Aim of the task: Extract precisely the lines of the entries below, from the first line through the line containing "Toggle the hamburger sidebar menu icon".

━━━ Data supplied

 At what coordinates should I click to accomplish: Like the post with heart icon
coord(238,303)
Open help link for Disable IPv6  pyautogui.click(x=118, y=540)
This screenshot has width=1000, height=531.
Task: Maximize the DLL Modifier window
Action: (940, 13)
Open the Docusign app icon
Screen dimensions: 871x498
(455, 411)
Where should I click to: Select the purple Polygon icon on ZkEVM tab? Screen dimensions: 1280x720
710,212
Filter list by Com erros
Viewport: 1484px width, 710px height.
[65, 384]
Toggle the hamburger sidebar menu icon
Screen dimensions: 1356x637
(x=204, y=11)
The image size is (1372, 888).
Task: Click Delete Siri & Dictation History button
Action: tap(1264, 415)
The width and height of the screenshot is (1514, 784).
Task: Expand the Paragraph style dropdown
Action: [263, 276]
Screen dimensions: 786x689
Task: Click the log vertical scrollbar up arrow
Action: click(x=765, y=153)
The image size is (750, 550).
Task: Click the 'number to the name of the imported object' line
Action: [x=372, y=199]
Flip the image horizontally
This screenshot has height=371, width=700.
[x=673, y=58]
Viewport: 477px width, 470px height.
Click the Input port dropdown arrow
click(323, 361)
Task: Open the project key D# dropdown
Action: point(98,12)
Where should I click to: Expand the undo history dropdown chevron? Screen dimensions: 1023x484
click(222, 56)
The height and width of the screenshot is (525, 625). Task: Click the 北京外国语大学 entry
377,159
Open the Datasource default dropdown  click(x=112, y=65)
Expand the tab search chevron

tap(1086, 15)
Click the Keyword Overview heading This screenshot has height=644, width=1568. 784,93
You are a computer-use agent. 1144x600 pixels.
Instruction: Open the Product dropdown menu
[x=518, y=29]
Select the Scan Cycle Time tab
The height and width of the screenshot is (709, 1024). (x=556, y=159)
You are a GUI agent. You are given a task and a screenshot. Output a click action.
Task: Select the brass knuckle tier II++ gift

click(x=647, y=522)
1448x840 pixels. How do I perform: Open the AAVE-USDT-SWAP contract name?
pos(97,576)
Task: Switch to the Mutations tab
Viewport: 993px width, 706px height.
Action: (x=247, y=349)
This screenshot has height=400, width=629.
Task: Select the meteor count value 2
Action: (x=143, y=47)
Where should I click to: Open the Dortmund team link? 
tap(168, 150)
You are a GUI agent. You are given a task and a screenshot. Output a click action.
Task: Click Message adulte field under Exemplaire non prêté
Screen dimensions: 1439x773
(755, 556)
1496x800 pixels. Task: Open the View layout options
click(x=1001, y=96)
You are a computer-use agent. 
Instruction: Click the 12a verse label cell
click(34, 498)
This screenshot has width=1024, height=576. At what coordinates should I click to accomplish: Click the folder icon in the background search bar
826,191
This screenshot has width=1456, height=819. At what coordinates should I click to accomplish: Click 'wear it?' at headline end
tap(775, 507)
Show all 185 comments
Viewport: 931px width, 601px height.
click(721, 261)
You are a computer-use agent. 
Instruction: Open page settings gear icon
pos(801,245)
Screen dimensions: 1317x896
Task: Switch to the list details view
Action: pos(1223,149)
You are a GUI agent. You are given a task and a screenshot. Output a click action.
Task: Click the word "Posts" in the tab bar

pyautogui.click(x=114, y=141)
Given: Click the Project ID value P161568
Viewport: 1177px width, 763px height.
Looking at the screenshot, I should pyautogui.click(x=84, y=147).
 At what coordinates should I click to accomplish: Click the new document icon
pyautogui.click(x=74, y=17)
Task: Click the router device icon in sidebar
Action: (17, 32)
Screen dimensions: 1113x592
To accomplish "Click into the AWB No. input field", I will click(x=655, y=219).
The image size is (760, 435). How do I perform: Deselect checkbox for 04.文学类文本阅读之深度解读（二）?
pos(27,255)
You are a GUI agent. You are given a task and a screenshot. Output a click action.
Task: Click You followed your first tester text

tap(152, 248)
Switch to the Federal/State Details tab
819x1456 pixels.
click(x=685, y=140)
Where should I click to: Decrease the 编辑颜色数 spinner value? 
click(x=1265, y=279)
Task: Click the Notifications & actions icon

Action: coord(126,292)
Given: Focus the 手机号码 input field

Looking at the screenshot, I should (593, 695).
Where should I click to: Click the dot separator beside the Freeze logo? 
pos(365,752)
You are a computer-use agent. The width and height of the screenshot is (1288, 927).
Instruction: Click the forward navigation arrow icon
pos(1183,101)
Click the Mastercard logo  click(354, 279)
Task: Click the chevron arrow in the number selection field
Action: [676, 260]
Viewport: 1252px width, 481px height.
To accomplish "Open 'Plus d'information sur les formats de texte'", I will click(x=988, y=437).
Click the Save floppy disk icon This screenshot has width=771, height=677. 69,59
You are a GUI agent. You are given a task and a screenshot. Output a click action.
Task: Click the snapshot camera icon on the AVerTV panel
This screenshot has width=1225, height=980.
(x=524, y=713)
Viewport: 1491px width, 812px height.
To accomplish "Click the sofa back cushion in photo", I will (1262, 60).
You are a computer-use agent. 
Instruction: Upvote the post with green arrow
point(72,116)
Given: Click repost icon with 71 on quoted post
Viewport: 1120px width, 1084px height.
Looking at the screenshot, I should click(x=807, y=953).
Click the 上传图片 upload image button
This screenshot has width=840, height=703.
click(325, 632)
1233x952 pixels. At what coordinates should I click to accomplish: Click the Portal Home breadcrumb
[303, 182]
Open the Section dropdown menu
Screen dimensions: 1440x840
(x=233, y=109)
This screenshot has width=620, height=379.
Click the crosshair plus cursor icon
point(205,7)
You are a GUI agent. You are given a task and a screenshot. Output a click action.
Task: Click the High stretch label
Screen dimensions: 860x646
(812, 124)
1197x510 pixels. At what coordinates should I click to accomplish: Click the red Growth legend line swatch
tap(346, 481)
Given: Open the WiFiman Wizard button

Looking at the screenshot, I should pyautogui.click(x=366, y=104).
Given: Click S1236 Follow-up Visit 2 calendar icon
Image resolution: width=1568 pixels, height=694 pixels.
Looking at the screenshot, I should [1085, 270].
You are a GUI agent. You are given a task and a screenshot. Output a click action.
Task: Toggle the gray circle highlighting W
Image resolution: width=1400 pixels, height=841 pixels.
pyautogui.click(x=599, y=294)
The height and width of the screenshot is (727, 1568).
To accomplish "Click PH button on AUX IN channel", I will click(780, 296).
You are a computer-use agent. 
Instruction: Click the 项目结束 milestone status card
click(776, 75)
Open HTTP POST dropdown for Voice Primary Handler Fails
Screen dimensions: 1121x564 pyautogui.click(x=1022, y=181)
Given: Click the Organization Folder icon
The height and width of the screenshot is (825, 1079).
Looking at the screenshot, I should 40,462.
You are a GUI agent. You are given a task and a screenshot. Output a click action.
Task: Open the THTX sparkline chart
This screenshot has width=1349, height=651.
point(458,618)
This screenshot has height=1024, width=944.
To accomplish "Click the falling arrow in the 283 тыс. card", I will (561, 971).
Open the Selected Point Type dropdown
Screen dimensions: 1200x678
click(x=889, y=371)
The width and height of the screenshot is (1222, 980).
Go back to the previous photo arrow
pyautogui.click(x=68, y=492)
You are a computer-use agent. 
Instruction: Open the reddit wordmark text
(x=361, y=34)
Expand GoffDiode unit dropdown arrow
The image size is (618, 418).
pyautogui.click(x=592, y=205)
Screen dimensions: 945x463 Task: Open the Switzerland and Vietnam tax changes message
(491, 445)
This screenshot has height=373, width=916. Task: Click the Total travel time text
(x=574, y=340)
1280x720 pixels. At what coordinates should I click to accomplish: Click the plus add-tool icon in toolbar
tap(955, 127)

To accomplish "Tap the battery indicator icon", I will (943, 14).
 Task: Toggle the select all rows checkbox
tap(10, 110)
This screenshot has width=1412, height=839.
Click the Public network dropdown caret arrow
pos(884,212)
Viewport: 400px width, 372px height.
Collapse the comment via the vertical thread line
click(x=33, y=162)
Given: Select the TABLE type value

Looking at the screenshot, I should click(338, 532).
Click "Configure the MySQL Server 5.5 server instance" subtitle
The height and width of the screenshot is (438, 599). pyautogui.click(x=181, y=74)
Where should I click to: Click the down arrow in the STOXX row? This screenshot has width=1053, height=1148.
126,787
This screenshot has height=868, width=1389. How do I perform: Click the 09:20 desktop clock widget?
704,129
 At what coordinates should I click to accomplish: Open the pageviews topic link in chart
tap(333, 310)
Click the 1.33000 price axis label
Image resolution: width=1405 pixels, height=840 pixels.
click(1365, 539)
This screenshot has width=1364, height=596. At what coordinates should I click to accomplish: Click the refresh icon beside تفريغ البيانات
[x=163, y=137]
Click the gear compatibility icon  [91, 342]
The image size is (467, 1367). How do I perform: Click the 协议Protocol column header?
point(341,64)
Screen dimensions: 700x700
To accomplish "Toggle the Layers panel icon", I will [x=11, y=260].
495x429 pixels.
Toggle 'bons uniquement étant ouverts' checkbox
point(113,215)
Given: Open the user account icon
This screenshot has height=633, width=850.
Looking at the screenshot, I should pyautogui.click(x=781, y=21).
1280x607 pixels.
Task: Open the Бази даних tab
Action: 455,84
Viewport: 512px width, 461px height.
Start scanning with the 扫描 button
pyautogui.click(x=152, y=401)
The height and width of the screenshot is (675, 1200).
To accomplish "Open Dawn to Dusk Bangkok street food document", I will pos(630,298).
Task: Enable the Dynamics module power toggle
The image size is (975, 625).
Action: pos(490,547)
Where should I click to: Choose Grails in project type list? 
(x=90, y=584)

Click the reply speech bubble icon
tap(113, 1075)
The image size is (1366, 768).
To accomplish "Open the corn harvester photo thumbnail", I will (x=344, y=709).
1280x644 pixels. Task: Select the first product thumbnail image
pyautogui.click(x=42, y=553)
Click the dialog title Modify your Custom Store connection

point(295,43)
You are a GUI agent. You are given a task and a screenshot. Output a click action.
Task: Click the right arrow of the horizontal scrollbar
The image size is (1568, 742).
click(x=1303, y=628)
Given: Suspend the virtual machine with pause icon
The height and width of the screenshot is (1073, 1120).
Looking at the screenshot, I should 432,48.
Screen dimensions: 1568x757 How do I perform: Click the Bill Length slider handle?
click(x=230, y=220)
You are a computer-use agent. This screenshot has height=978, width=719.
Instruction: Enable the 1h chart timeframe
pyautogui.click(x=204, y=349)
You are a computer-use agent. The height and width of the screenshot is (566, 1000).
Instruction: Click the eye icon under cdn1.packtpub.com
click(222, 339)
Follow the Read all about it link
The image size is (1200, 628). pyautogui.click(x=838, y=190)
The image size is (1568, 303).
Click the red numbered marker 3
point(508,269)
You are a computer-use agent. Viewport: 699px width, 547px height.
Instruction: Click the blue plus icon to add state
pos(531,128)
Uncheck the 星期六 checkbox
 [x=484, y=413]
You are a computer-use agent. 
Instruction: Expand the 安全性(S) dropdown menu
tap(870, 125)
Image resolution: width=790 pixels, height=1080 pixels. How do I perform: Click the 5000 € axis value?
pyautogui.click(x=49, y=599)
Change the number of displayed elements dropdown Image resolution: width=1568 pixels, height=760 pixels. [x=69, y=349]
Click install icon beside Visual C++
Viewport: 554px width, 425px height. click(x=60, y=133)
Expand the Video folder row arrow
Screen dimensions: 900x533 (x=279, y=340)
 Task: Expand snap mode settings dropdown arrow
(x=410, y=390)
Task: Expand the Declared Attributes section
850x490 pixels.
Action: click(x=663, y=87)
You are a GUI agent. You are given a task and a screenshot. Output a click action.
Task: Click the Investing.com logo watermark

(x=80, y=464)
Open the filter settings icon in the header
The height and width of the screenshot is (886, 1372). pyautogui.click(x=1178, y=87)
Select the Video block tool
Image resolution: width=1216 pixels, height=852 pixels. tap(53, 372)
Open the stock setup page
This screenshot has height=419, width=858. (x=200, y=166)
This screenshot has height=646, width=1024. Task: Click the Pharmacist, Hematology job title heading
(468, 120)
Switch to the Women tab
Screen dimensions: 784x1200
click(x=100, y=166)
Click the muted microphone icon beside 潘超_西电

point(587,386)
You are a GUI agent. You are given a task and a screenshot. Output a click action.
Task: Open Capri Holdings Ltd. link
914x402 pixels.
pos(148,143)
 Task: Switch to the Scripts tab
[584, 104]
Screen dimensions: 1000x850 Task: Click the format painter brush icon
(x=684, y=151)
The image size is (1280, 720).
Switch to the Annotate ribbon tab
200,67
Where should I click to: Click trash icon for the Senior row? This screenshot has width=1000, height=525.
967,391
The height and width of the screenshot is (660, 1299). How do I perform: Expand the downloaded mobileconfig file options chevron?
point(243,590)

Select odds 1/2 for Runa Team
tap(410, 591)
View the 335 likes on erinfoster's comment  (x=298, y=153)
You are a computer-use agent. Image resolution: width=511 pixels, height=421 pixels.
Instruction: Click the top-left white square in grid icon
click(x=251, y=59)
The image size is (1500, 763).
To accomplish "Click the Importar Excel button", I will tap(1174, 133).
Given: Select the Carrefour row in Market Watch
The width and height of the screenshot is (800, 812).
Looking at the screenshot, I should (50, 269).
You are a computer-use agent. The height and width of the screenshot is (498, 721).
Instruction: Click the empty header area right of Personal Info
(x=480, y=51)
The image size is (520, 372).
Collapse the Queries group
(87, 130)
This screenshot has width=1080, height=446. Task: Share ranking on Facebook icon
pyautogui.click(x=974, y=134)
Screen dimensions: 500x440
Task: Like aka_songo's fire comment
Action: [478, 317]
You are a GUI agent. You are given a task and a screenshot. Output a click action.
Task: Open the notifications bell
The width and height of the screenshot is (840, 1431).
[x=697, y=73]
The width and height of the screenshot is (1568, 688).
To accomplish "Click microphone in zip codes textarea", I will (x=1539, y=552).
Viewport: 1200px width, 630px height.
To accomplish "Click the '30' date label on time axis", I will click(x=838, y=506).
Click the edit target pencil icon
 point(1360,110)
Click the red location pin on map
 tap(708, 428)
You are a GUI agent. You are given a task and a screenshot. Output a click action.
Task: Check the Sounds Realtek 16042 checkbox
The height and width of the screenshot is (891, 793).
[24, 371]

━━━━━━

Answer:
 At what coordinates should I click to accomplish: Like the post with heart icon
coord(238,303)
Open help link for Disable IPv6  pyautogui.click(x=118, y=540)
This screenshot has width=1000, height=531.
Task: Maximize the DLL Modifier window
Action: (940, 13)
Open the Docusign app icon
Screen dimensions: 871x498
(455, 411)
Where should I click to: Select the purple Polygon icon on ZkEVM tab? Screen dimensions: 1280x720
710,212
Filter list by Com erros
Viewport: 1484px width, 710px height.
[65, 384]
Toggle the hamburger sidebar menu icon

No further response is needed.